> _DATA SHOWN_
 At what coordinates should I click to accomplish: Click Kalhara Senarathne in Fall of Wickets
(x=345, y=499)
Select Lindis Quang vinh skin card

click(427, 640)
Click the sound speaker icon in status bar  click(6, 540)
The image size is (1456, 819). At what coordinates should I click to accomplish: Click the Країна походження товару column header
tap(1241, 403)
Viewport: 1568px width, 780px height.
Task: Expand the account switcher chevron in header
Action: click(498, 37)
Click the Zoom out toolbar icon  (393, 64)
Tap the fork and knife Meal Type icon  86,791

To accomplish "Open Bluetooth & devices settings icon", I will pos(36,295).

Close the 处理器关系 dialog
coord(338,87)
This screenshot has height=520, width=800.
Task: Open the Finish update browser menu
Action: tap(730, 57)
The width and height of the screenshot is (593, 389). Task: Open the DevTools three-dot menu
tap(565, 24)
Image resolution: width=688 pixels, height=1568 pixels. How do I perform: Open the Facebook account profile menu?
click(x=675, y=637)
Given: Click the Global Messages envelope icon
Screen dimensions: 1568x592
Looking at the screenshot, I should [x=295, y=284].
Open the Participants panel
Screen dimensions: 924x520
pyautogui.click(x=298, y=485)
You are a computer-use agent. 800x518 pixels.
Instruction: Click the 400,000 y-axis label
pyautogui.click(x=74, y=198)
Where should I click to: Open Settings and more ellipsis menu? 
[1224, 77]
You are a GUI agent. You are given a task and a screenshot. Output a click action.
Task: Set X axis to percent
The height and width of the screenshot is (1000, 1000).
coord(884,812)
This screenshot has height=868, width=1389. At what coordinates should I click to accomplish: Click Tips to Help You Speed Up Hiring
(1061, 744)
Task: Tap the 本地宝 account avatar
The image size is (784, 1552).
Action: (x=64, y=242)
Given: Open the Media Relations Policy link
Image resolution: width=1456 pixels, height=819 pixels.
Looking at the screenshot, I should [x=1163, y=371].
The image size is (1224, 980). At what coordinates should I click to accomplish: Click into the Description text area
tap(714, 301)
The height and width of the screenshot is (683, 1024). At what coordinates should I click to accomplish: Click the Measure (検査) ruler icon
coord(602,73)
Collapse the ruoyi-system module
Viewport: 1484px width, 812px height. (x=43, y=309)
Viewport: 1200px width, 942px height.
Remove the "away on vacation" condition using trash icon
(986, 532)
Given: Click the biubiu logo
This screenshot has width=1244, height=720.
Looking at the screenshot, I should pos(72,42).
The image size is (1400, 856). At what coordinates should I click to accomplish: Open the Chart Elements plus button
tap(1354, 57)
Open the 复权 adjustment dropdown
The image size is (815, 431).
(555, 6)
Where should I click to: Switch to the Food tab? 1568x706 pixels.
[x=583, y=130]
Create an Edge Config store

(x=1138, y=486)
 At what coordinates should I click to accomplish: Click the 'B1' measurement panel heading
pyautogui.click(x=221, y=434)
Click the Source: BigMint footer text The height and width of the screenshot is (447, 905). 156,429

> _WHAT THE TASK ASKS_
Revise the items above by replacing each occurrence of "icon" with "symbol". Leave every other part of them unchanged.

> _TASK OUTPUT_
 At what coordinates should I click to accomplish: Click Kalhara Senarathne in Fall of Wickets
(x=345, y=499)
Select Lindis Quang vinh skin card

click(427, 640)
Click the sound speaker symbol in status bar  click(6, 540)
The image size is (1456, 819). At what coordinates should I click to accomplish: Click the Країна походження товару column header
tap(1241, 403)
Viewport: 1568px width, 780px height.
Task: Expand the account switcher chevron in header
Action: click(498, 37)
Click the Zoom out toolbar symbol  (393, 64)
Tap the fork and knife Meal Type symbol  86,791

To accomplish "Open Bluetooth & devices settings symbol", I will pos(36,295).

Close the 处理器关系 dialog
coord(338,87)
This screenshot has height=520, width=800.
Task: Open the Finish update browser menu
Action: tap(730, 57)
The width and height of the screenshot is (593, 389). Task: Open the DevTools three-dot menu
tap(565, 24)
Image resolution: width=688 pixels, height=1568 pixels. How do I perform: Open the Facebook account profile menu?
click(x=675, y=637)
Given: Click the Global Messages envelope symbol
Screen dimensions: 1568x592
Looking at the screenshot, I should [x=295, y=284].
Open the Participants panel
Screen dimensions: 924x520
pyautogui.click(x=298, y=485)
You are a computer-use agent. 800x518 pixels.
Instruction: Click the 400,000 y-axis label
pyautogui.click(x=74, y=198)
Where should I click to: Open Settings and more ellipsis menu? 
[1224, 77]
You are a GUI agent. You are given a task and a screenshot. Output a click action.
Task: Set X axis to percent
The height and width of the screenshot is (1000, 1000).
coord(884,812)
This screenshot has height=868, width=1389. At what coordinates should I click to accomplish: Click Tips to Help You Speed Up Hiring
(1061, 744)
Task: Tap the 本地宝 account avatar
The image size is (784, 1552).
Action: (x=64, y=242)
Given: Open the Media Relations Policy link
Image resolution: width=1456 pixels, height=819 pixels.
Looking at the screenshot, I should [x=1163, y=371].
The image size is (1224, 980). At what coordinates should I click to accomplish: Click into the Description text area
tap(714, 301)
The height and width of the screenshot is (683, 1024). At what coordinates should I click to accomplish: Click the Measure (検査) ruler symbol
coord(602,73)
Collapse the ruoyi-system module
Viewport: 1484px width, 812px height. (x=43, y=309)
Viewport: 1200px width, 942px height.
Remove the "away on vacation" condition using trash symbol
(986, 532)
Given: Click the biubiu logo
This screenshot has width=1244, height=720.
Looking at the screenshot, I should pos(72,42).
The image size is (1400, 856). At what coordinates should I click to accomplish: Open the Chart Elements plus button
tap(1354, 57)
Open the 复权 adjustment dropdown
The image size is (815, 431).
(555, 6)
Where should I click to: Switch to the Food tab? 1568x706 pixels.
[x=583, y=130]
Create an Edge Config store

(x=1138, y=486)
 At what coordinates should I click to accomplish: Click the 'B1' measurement panel heading
pyautogui.click(x=221, y=434)
Click the Source: BigMint footer text The height and width of the screenshot is (447, 905). 156,429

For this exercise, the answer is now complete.